Graphics developer Nvidia is making a play for the so-called netbook market by unveiling its new Ion Platform, which aims to bring high-performance graphics to low-cost, lightweight portable PCs based on Intel’s Atom processor technology. The Ion platform is based on the single-chip GeForce 9400 graphics processor that originally debuted with Apple’s latest MacBook offerings, and claims to let the comparatively low-powered Atom CPUs play the latest games and tap into operating systems more sophisticated than Windows XP—meaning, Windows Vista and the forthcoming Windows 7.
“Until now, a high definition affordable PC was an oxymoron,” said the general manager of Nvidia’s MCP business unit Drew Henry, in a statement. “The Ion Platform pairs the GeForce 9400 with a truly great Intel Atom CPU and lets consumers surf the Internet, play top games, edit photos, and watch videos all in high definition. This will really energize the PC market in 2009!”
There’s only one problem: Intel only sells its Atom CPUs with an integrated graphics solution on board. For systems manufacturers to use Nvidia’s Ion Platform, they’ll either have to pack two graphics systems into their products—which consumes additional power, adds weight and cost, and potentially causes hassles for users who want to switch between one and the other—or lobby Intel to let them buy a graphics-free version of the Atom to which they can bind Nvidia’s GeFore 9400. Nvidia is hoping industry and consumer demand will force Intel to do just that.

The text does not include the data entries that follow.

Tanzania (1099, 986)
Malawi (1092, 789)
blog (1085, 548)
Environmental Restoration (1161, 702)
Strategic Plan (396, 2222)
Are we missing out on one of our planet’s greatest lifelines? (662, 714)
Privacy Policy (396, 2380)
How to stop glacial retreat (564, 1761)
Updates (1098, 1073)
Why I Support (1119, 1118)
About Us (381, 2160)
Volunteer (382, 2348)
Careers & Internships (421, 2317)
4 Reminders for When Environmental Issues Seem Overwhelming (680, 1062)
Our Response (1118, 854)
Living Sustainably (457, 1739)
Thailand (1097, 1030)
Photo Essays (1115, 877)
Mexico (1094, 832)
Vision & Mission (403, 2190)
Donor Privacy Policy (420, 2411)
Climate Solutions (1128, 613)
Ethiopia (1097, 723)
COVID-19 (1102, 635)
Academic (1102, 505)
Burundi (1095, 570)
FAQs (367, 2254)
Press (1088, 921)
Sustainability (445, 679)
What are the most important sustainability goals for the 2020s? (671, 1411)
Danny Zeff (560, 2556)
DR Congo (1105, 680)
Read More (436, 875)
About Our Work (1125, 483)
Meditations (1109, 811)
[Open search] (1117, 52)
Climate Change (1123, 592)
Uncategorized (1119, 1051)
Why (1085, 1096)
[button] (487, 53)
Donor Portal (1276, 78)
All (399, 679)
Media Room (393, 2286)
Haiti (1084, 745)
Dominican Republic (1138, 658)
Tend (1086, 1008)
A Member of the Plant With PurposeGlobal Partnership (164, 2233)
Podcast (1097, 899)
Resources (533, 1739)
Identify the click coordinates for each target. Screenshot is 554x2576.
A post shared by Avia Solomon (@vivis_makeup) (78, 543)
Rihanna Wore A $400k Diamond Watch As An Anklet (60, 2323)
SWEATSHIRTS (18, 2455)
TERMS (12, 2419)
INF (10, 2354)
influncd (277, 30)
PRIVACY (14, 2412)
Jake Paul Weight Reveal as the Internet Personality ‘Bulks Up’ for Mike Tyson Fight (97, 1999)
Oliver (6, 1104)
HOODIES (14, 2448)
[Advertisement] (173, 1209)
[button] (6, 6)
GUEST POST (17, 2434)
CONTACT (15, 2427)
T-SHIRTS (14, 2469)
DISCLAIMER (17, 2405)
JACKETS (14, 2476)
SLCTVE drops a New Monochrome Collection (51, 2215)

According to Nvidia, the GeForce 9400 offers up ten times the graphic performance of the Atom’s integrated graphics solution with a minimal impact on battery life, packing 16 processing cores and a total of 52 GLOPS of processing power. Nvidia claims the Atom-and-GeForce 9400 setup can run modern games such as Call of Duty 4 and Spore on what would otherwise be considered under-powered systems—and, of course, the ability to support full 1080p high definition video could be a major selling point to consumers, who could envision hooking up a netbook to a HDTV to watch movies and other high-definition content.
When will netbooks start sporting Nvidia’s Ion solution? That’s up to systems manufacturers—and, to an extent, Intel. Nvidia has not announced any systems manufacturers are committed to building its Ion Platform into netbook systems, although the company has reportedly been lobbying manufacturers to get them to pressure Intel into offering a GPU-free version of the Atom.